There is a wealth of tools available to help people who want to advance their knowledge on their own time through their own efforts. You can find books, audio and video, Web-based tutorials, and computer-based training. Depending on the subject, you can also try the old-fashioned, get-your-handsdirty method by actually practicing, making mistakes, and trying again.

It's a romantic notion and a relatively inexpensive and convenient option. But be clear-headed when considering it. Gleaning knowledge from something fixed on the Web or on paper is trickier than working with an instructor in person. If an explanation makes no sense to you, you may not be able to explain your difficulty and ask for a different version. Because learning requires repeated and regular effort, you need sufficient self-discipline to make progress and not offer yourself the procrastinator's excuse that you'll get around to it eventually.

Environmental Instruction

Gathering information from people and situations around you is one of the most common forms of learning. You can benefit from mentoring, the expertise of those in your group and other parts of the organization, and even from being forced to work through events and problems that are new to you.

You'd think the desire to learn and support others with the same objective, is automatic, but it actually isn't. Before taking advantage of an opportunity, you have to recognize that it exists. Defensiveness about mistakes or an unwillingness to share power can keep leaders blind to the people and things around them.

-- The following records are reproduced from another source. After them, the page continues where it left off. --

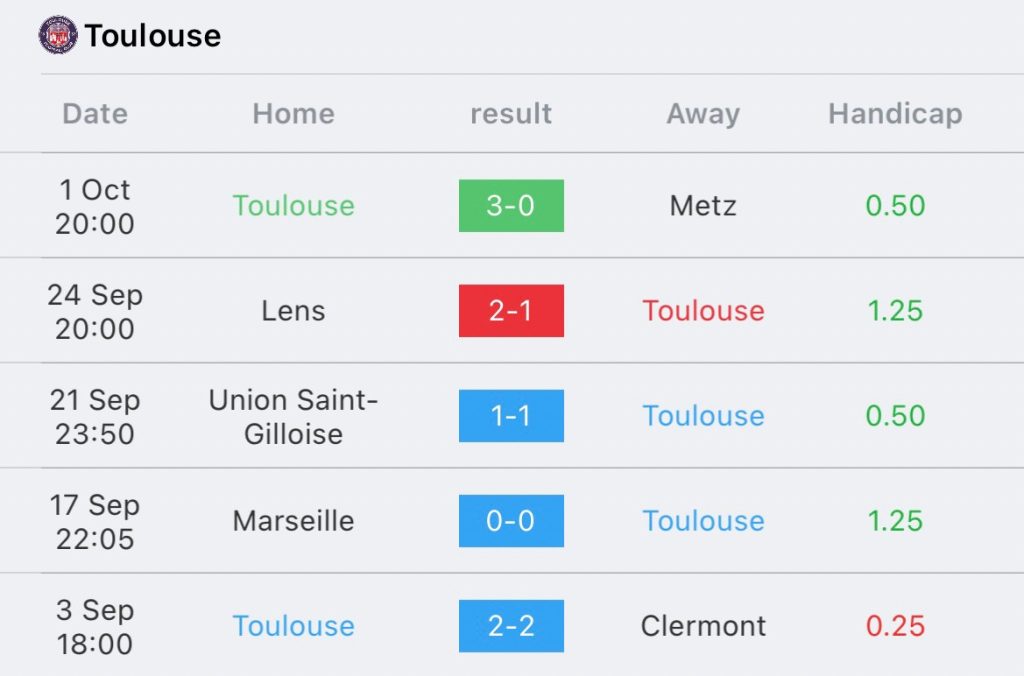This screenshot has width=1024, height=676.
Task: Click the Marseille home team name
Action: coord(294,521)
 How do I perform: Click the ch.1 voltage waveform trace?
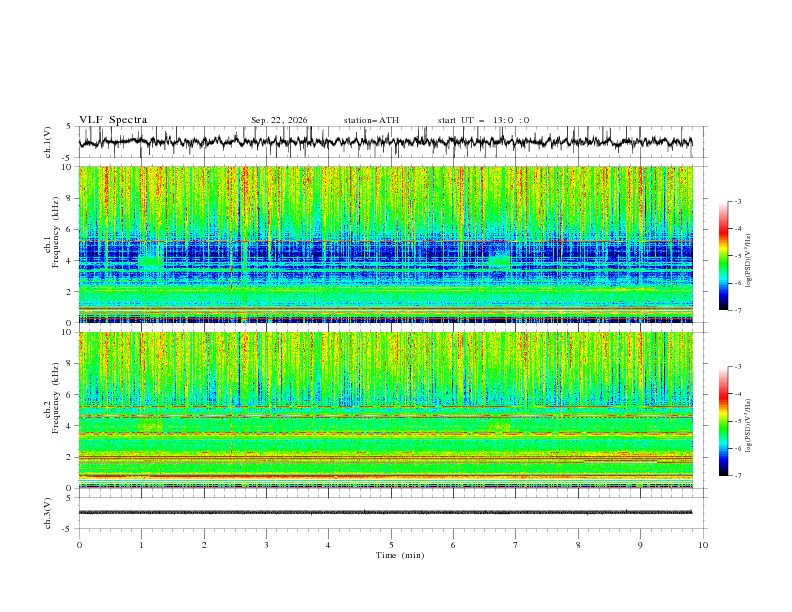385,142
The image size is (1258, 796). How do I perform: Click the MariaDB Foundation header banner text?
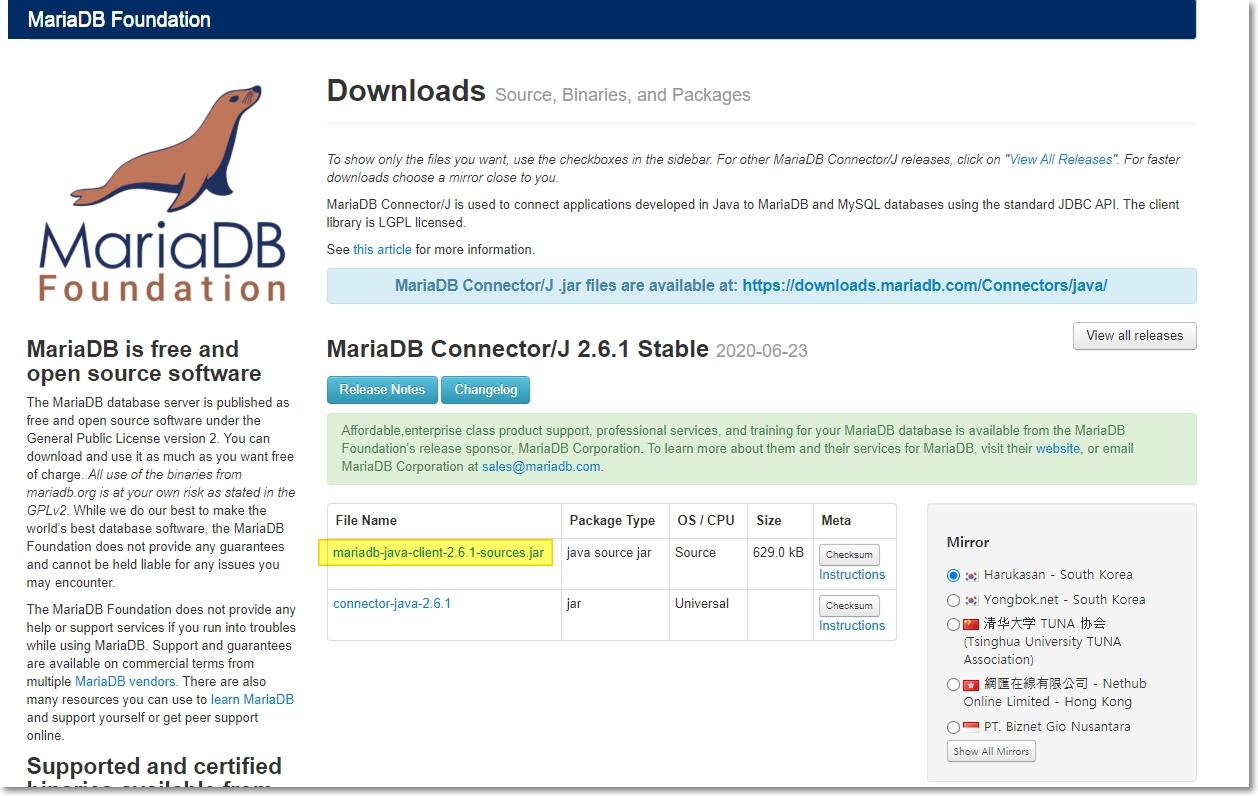click(x=119, y=19)
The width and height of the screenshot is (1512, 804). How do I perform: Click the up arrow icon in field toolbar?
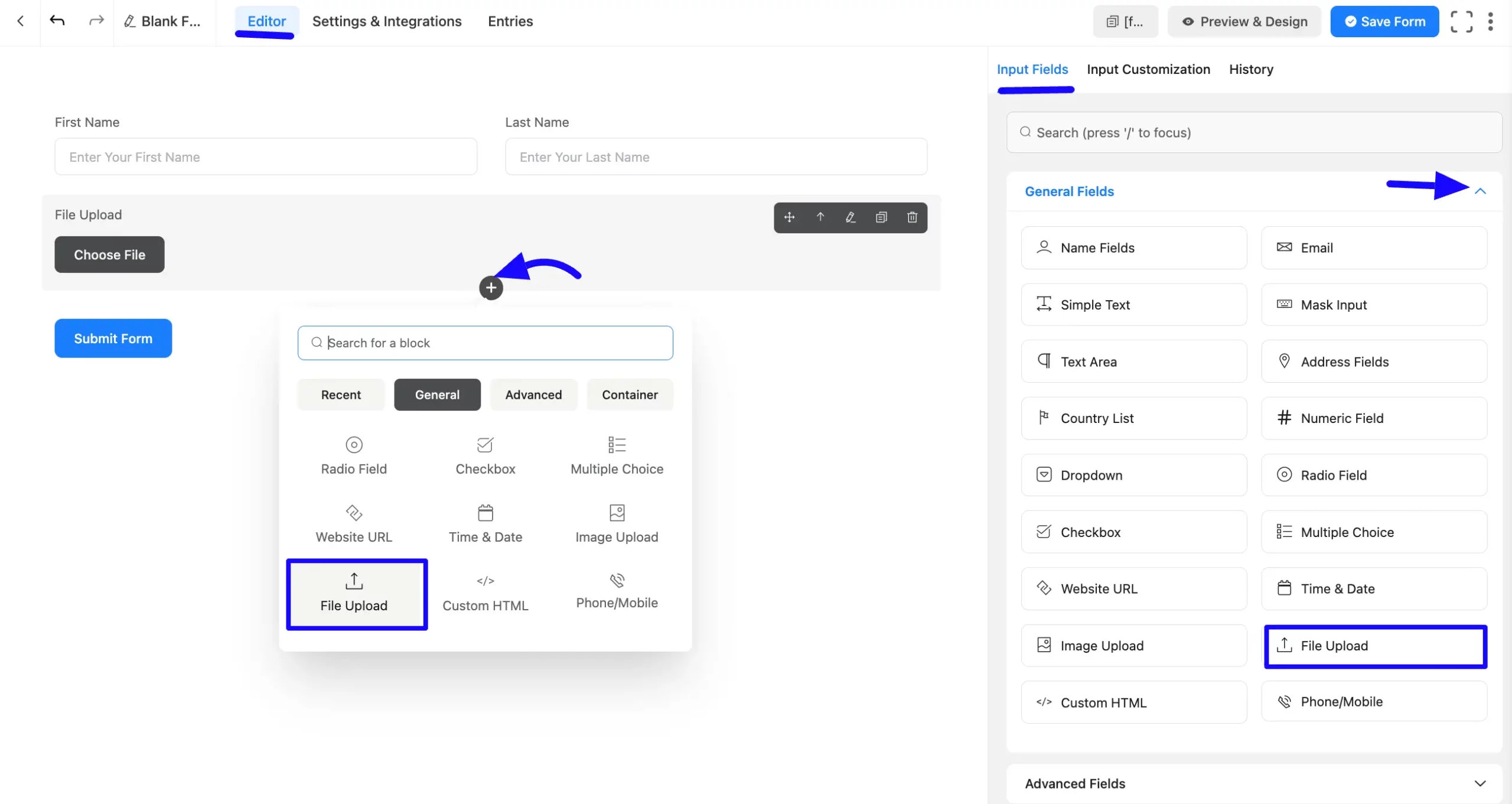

Even when you know that you have an opportunity to learn, you need to treat it appropriately. The best lessons are those in which you try to extract as much general meaning and instruction as possible. Pointers on how to get more cooperation from the warehouse for a project, for instance, aren't just about that goal. You can make general observations and learn how to deal with that part of the organization in the future. You can also pick up on specific cues about how people doing that type of work react to situations and why they do so. When that happens, you have learned something that you can apply to many other organizations and even analogous situations. Now you're learning universal principles that let you plan and act more deeply and effectively.